The first wood we worked in is a pretty typical estate wood, a mix of ash, beech and a little birch that has been introduced naturally. The second one is similar but older, having areas that are predominantly oak which has not been managed at all, leading to the more diverse mix. The third wood is a classic estate oak wood. In certain parts of the site are numerous hornbeams, planted with oak as standard practice. On the fringes are sycamore and cherry, with an occasional mountain ash. All these will have come in over the years through natural means or by occasional planting. The far end was once almost entirely elm, but that was also pretty standard in old woodlands until the early ’70s. The backbone of the wood remains largely oak with the occasional hornbeam, some of which are quite big. I can only assume that originally the wood was pure elm and either was partly felled and replanted with an oak/hornbeam mix or more likely a piece of land adjacent to the elm wood was planted up to expand the wooded area.

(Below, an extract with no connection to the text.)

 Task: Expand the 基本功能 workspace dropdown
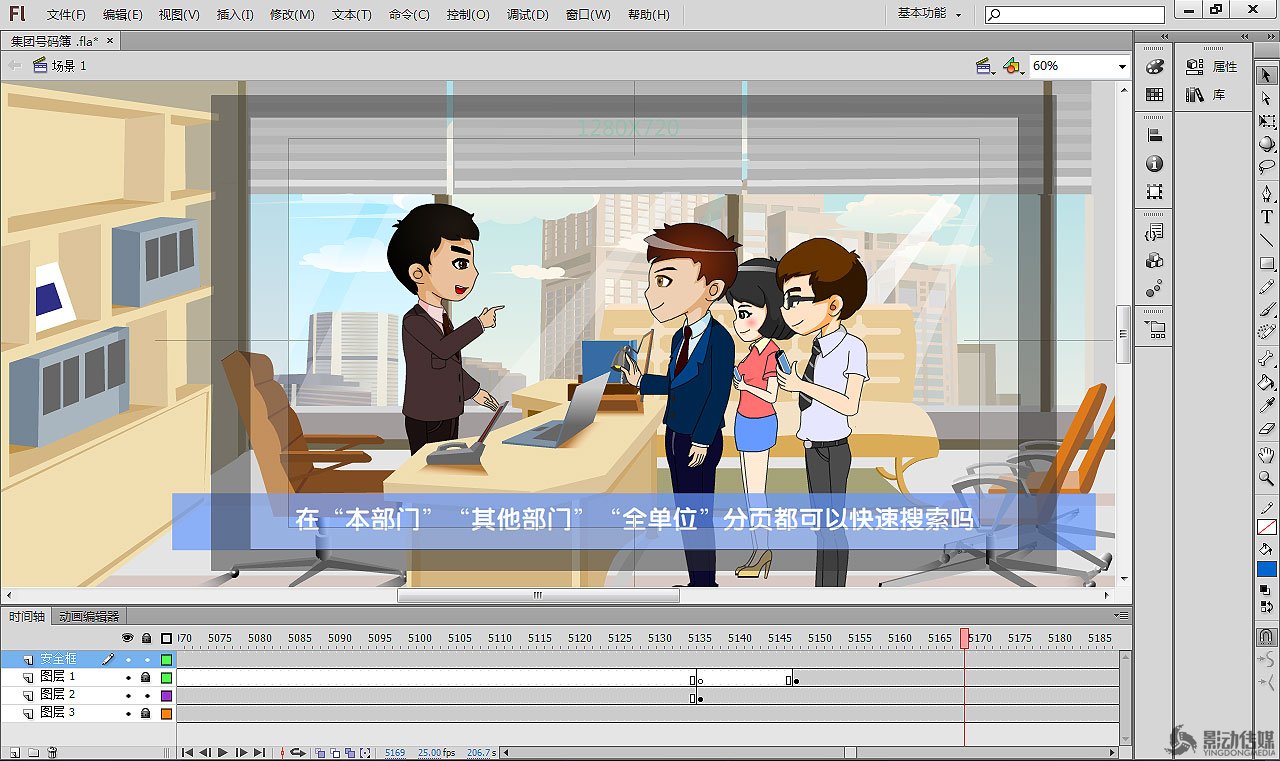(x=929, y=14)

Whatever the history of this wood, it is remarkable in that farm woods rarely contain such good oaks in such numbers. It’s nice to see a rather neglected area of woodland being brought back under management. It’s unusual to see a farmer with such an affinity with his woods and a land agent with such knowledge actually setting out to improve it without simply seeing it as a cash cow. While it is nice, it’s also unusual and maybe the two major benefits gained – a good return on the firewood and a stress-free operation – might see further work and further improvements because it will take several return visits over the next two or three decades to turn the woods into pristine examples. Unfortunately it won’t be me doing it, or the people who work with me, because we’ll all be retired when the next thinning operation comes around.

The experience I bring, that of my staff, the land agent/forestry consultant, and even the farmer himself will be lost and that is a common situation that forestry faces – possibly the one major cause of the decline of forestry in the UK. It’s not about technology. It’s not about circumstances. It’s about people.